La deuxième contribution de Robert Roubet « La querelle du Dit du Prince Igor : les motivations socioculturelles » se concentre sur les raisons qui ont transformé le débat sur l’authenticité de cette œuvre, débat exclusivement scientifique à l’origine, en une « querelle » d’une virulence extrême qui « relève du domaine psycho-socio-culturel » (p. 87). Les deux articles d’Alexandre Bourmeyster, « Repenser l’Octobre 1917, la phraséologie marxiste, une prison du langage » et « La réconciliation entre le Patriarcat de Moscou et le Synode de l’Église orthodoxe russe hors frontière (analyse de 80 ans de conflits) » représentent une tentative de « caractériser » la révolution bolchevique et certains événements qui l’ont suivie (le schisme de l’Église orthodoxe russe et, quelques décennies plus tard, la perestroïka entreprise par Gorbatchev). Partant de l’idée que « nommer une chose, c’est la rendre réelle », l’auteur propose de définir la perestroïka comme « une contre-révolution bolchevique », puisqu’elle s’est révélée être « la première tentative d’établir un État de droit en URSS » (p. 107). Bourmeyster peine, en revanche, à définir le rétablissement des relations entre le Patriarcat de Moscou et le Synode de l’Église russe hors frontière : « réunification, peut-être, mais nullement réconciliation » (p. 125).
L’étude d’Alexeï Emelianov et de Sergeï Tchougounnikov « Le discours hyperboréen en Russie d’aujourd’hui : idéologies et contextes du mythe polaire » tente de relever les dominantes de ce discours censé créer une nouvelle histoire du peuple russe et forger ainsi sa nouvelle identité. Quant à la contribution suivante « Les discours linguistiques sur l’argot de la pègre en russe moderne », d’inspiration épistémologique et signée uniquement par Sergeï Tchougounnikov, elle met en évidence deux conceptions de l’argot propre à la tradition linguistique russe : une position intermédiaire entre le « sociologisme vulgaire » et une sorte de nominalisme naïf « qui fait dériver la réalité sociale du mot ou du langage » (p. 15), et une position qui se situe dans la perspective des styles fonctionnels de l’école de Viktor Vinogradov.

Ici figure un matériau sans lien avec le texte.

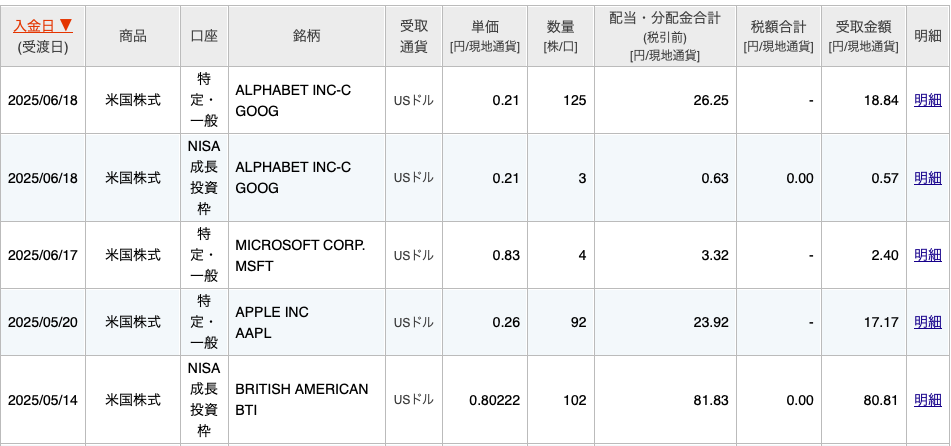Click the 単価 column header
The height and width of the screenshot is (446, 951).
(485, 36)
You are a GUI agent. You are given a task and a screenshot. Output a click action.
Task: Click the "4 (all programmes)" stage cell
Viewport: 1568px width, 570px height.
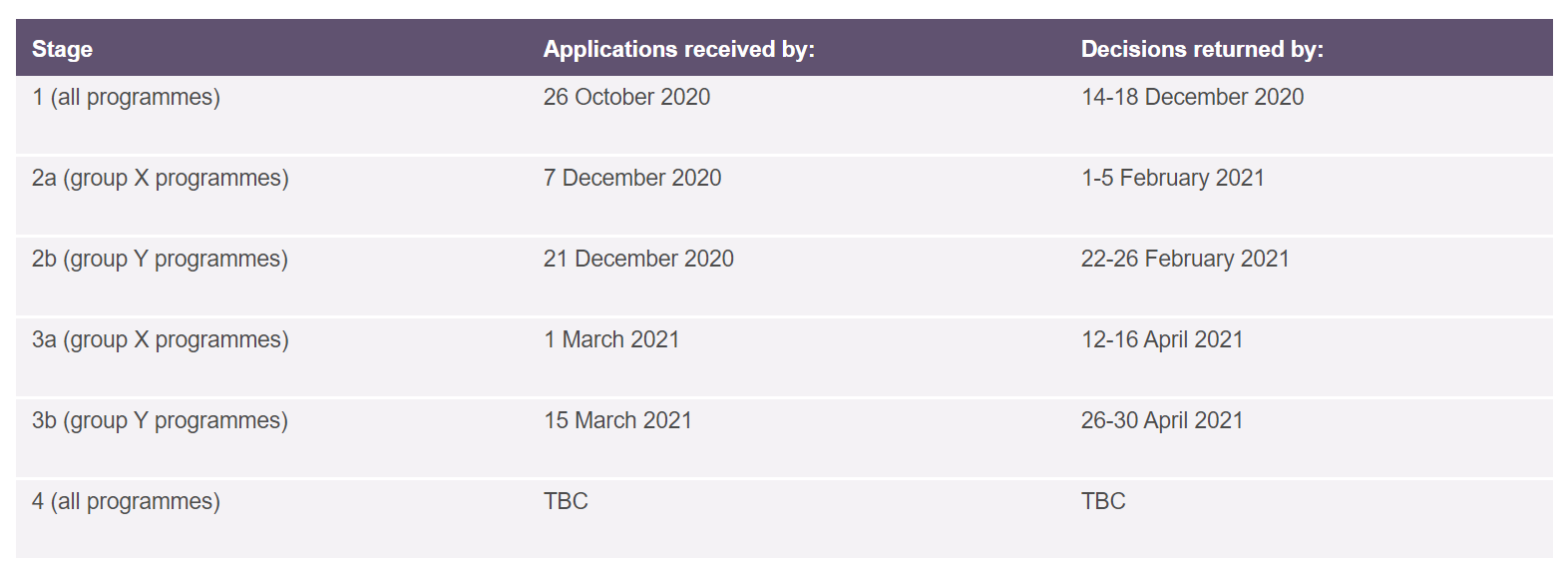tap(126, 501)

Le seul reproche que l’on peut faire aux auteurs des contributions de cette partie thématique est l’emploi peu cohérent des termes qui se réfèrent à la langue russe « de ces dernières décennies » : le lecteur trouve les adjectifs « moderne », « contemporaine » ou même « actuelle », alors que le seul terme consacré par la tradition est « contemporain », l’adjectif « moderne » s’appliquant à l’étape précédente de l’histoire de la langue russe.
Enfin, j’aimerais souligner que lorsqu’il s’agit de mettre en évidence, à travers l’analyse de faits langagiers et de productions discursives, comment des changements de structures sociales se traduisent par des changements de structures linguistiques, – c’est l’objectif que se donnent les auteurs du volume –, toute approche qui établit un lien entre la langue et la pensée, voire la mentalité du peuple, ne va pas de soi. Il est plus prudent de partir de l’idée que la langue n’est pas homogène dans son aptitude à refléter la pensée. Il ne faut pas non plus oublier que la singularité culturelle n’est pas toujours conditionnée par la langue, de même que les différences linguistiques ne sont pas toujours des symptômes de différences culturelles.